== Segment start ==

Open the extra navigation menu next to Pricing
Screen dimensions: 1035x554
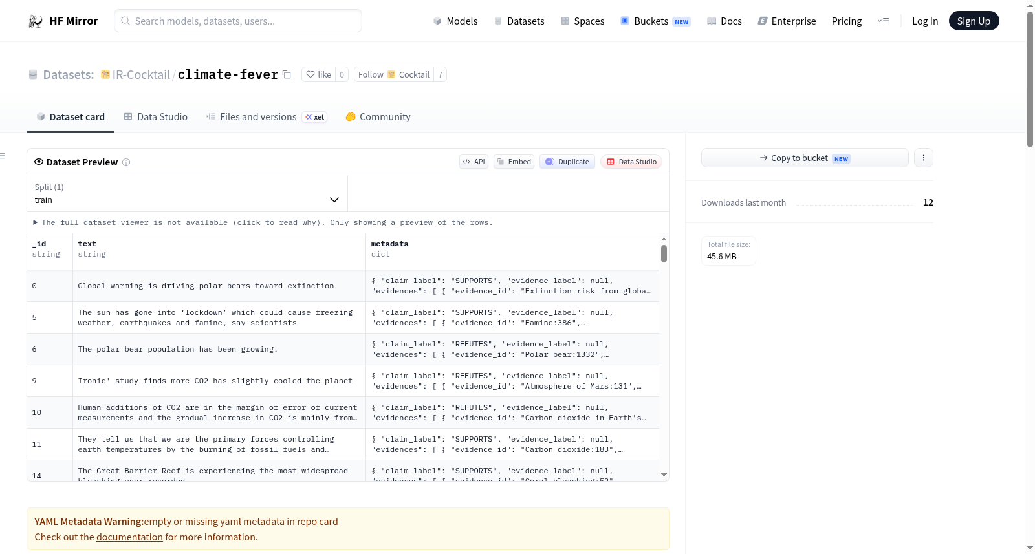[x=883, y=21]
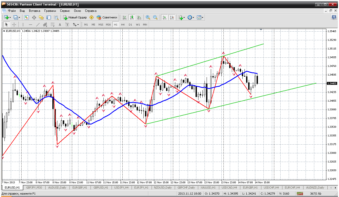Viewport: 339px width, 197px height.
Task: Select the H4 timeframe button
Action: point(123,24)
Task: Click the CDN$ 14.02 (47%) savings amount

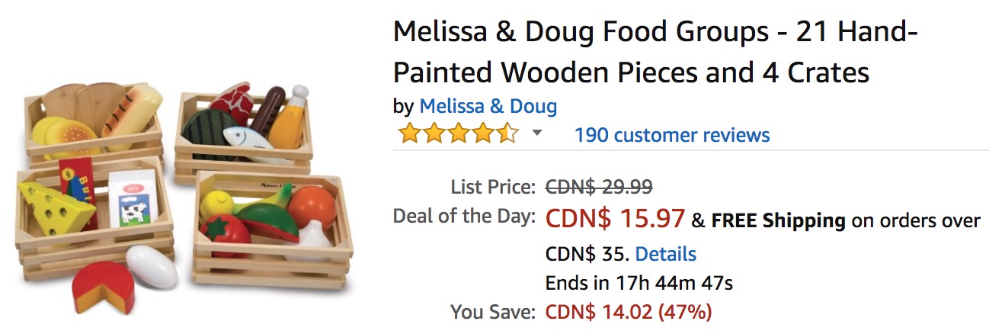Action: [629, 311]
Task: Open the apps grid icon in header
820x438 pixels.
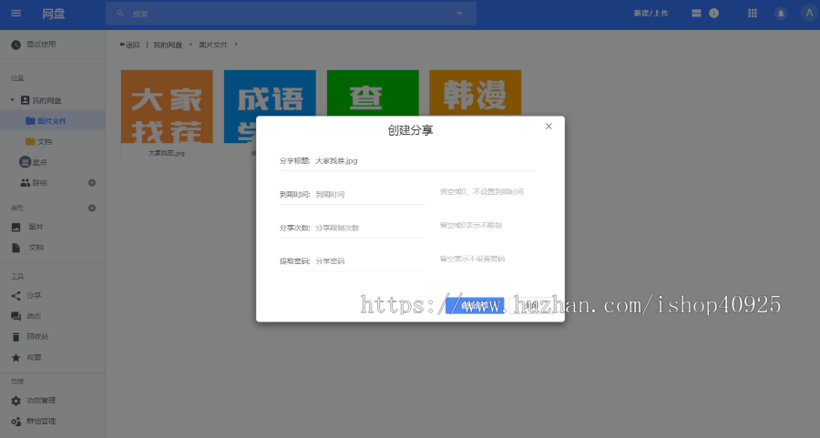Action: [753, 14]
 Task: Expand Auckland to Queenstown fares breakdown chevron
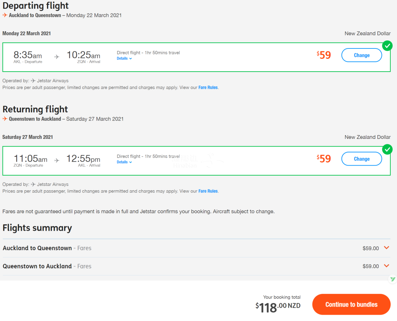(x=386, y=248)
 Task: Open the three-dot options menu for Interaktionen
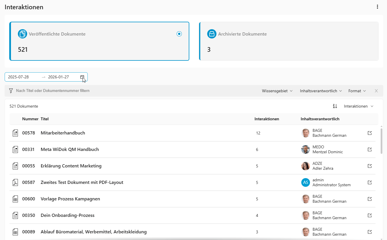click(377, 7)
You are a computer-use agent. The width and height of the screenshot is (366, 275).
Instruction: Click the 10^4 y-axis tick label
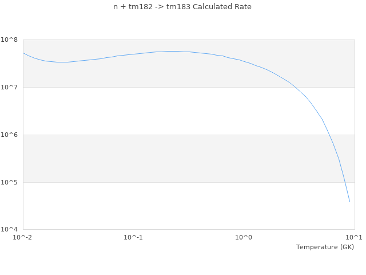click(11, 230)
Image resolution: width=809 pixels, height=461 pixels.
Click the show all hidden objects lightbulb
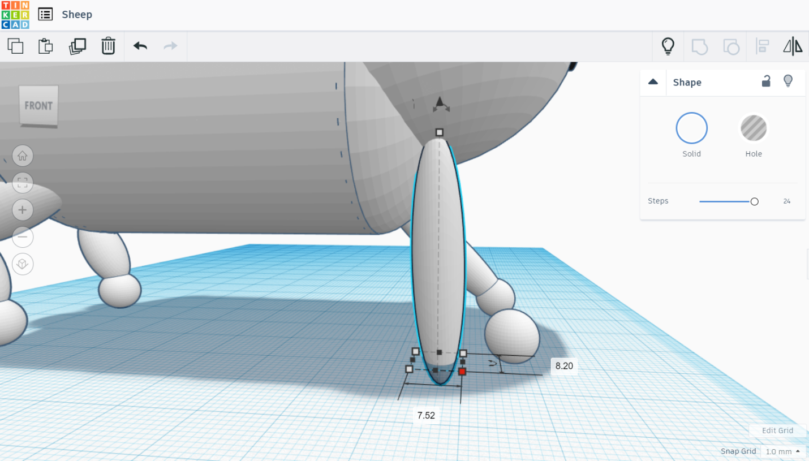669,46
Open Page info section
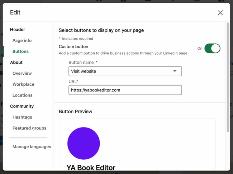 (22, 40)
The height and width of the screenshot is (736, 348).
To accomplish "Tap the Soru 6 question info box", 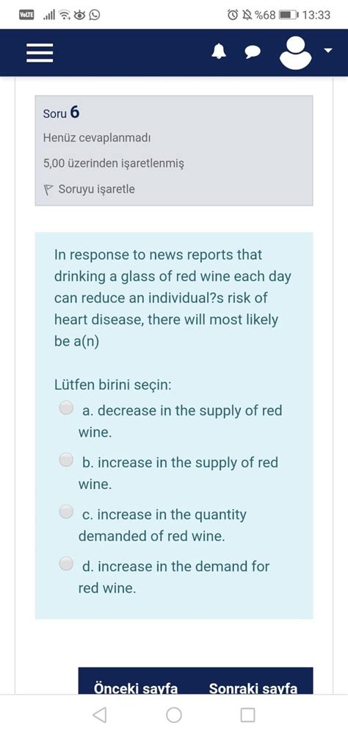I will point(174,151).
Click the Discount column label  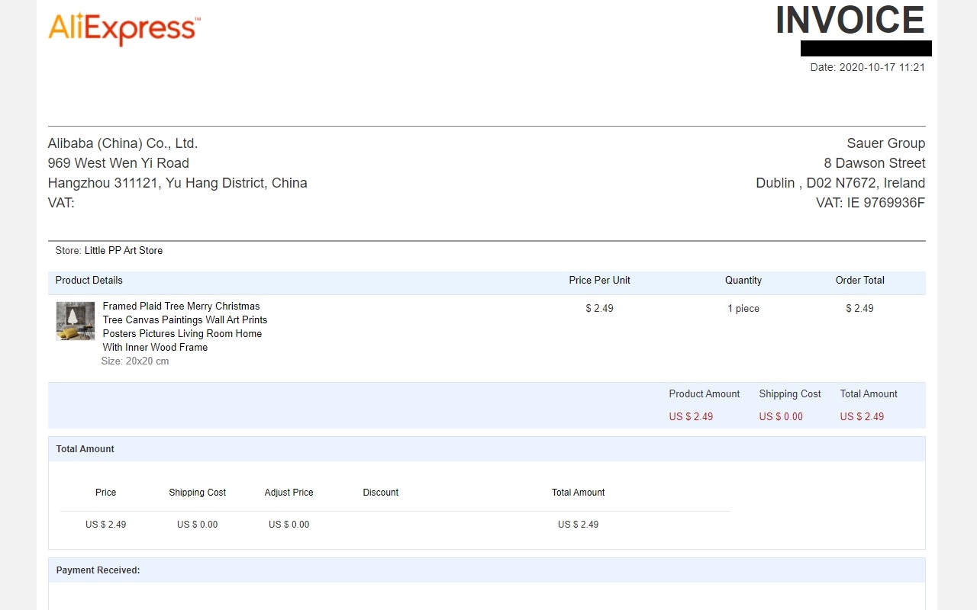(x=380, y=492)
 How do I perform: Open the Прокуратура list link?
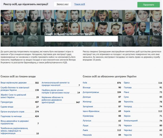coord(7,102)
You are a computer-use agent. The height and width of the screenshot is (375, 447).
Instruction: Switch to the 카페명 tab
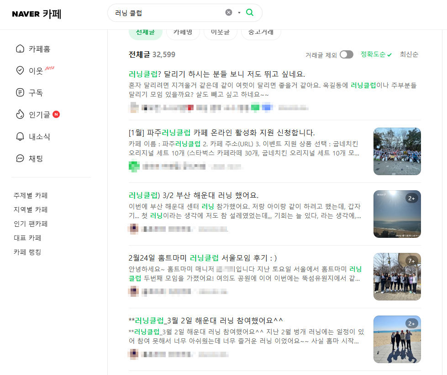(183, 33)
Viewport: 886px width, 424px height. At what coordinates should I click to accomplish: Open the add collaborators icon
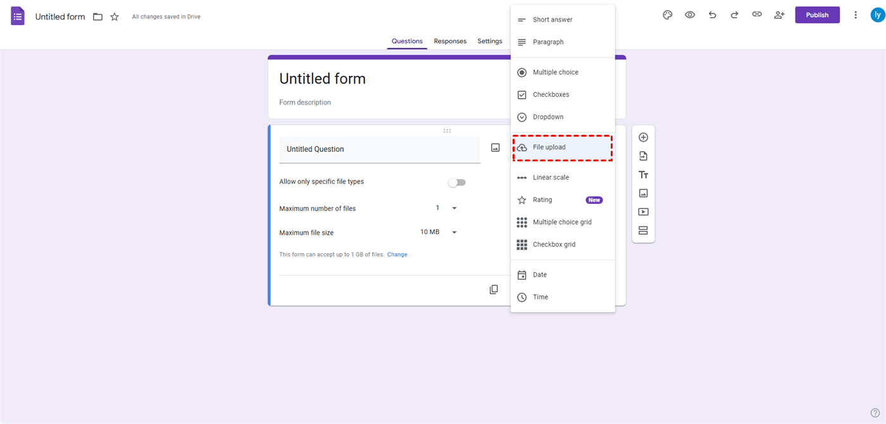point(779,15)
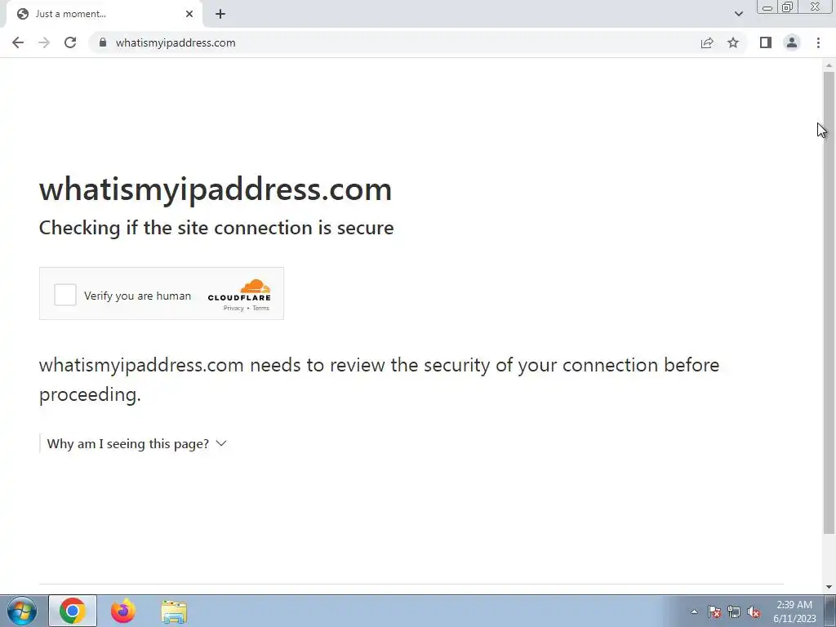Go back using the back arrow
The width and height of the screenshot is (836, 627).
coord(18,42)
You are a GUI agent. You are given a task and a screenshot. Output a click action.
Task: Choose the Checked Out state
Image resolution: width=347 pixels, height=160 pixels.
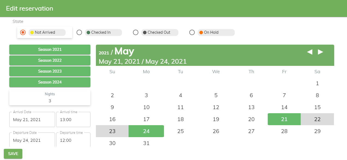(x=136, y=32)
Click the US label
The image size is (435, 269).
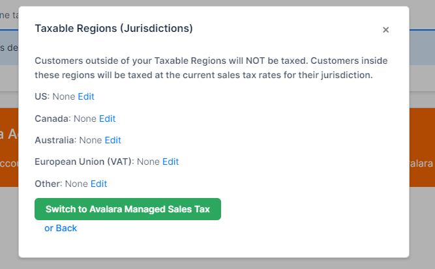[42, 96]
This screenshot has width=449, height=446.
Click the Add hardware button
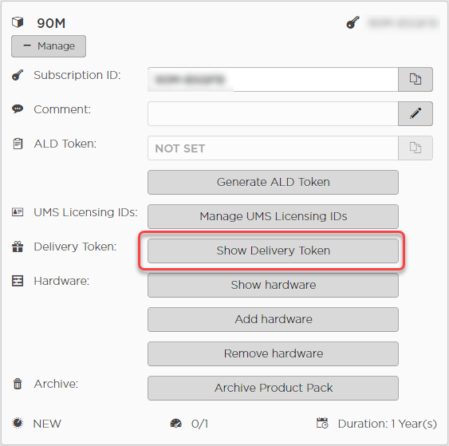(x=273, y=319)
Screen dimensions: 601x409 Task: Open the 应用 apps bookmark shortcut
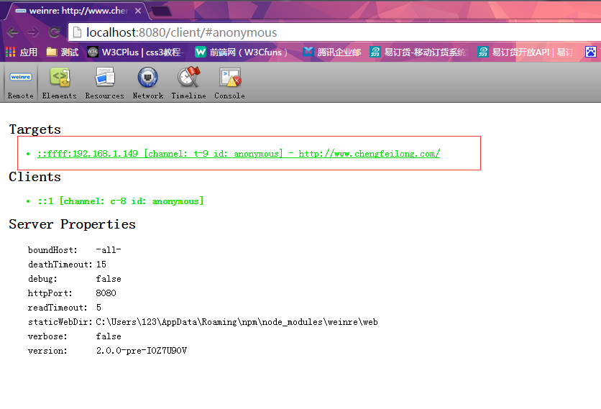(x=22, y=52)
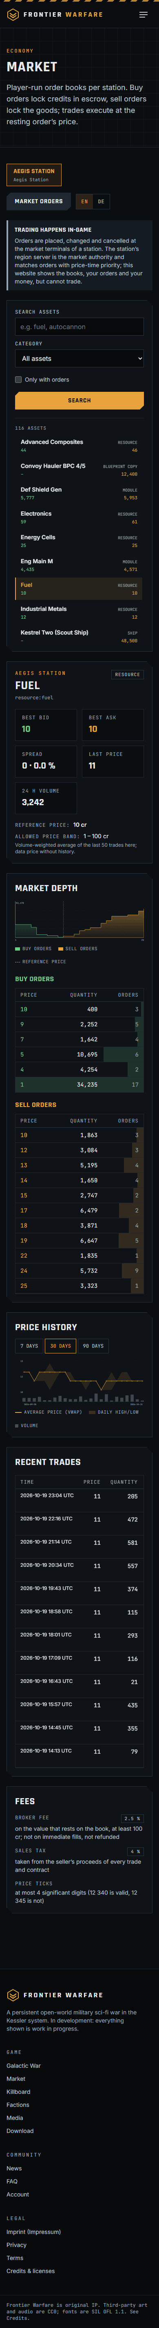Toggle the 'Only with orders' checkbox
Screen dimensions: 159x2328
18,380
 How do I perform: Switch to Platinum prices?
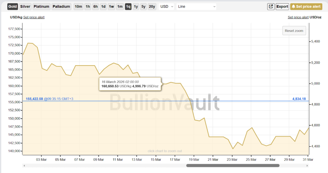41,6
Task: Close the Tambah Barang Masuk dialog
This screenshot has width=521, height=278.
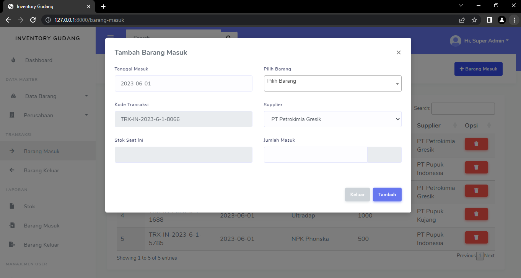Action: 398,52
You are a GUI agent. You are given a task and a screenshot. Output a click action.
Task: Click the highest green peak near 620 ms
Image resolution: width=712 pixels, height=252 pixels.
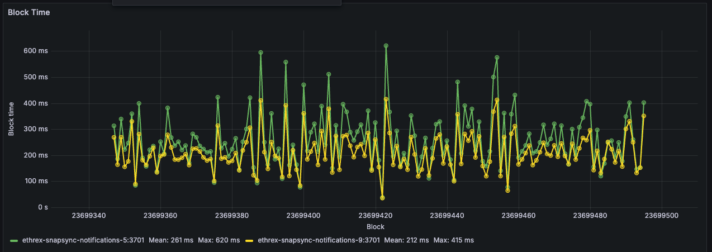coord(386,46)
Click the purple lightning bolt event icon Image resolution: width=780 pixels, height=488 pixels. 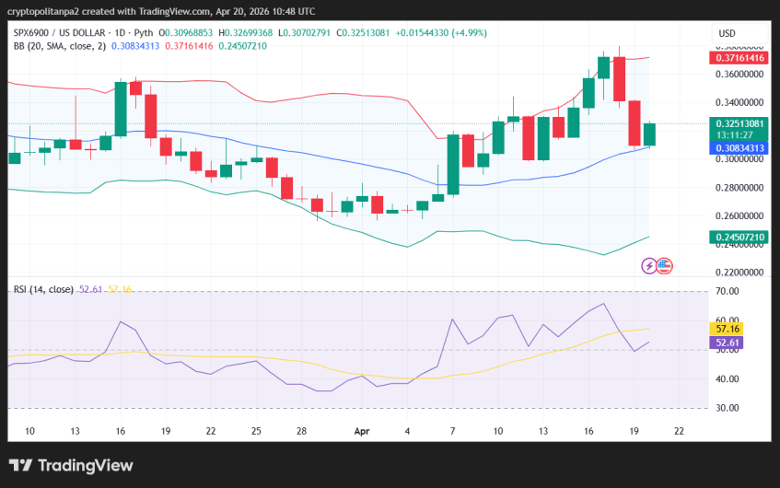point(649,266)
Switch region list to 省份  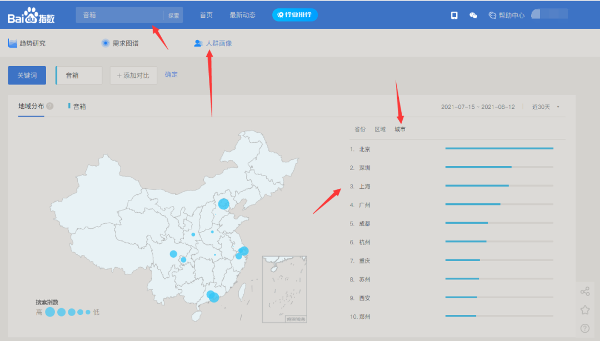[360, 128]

== Segment end ==

- [Task objective]:
Within the listing above, print exactly the stretch beginning at the line that contains "Instruction: Click the 10^4 y-axis tick label" and finishing at the line that contains "The height and width of the screenshot is (736, 348).", ends kept, pictures left out, and nothing more.

- [Task answer]:
Instruction: Click the 10^4 y-axis tick label
click(11, 230)
Image resolution: width=809 pixels, height=461 pixels.
Click the show all hidden objects lightbulb
669,46
Open Page info section
 (22, 40)
The height and width of the screenshot is (736, 348).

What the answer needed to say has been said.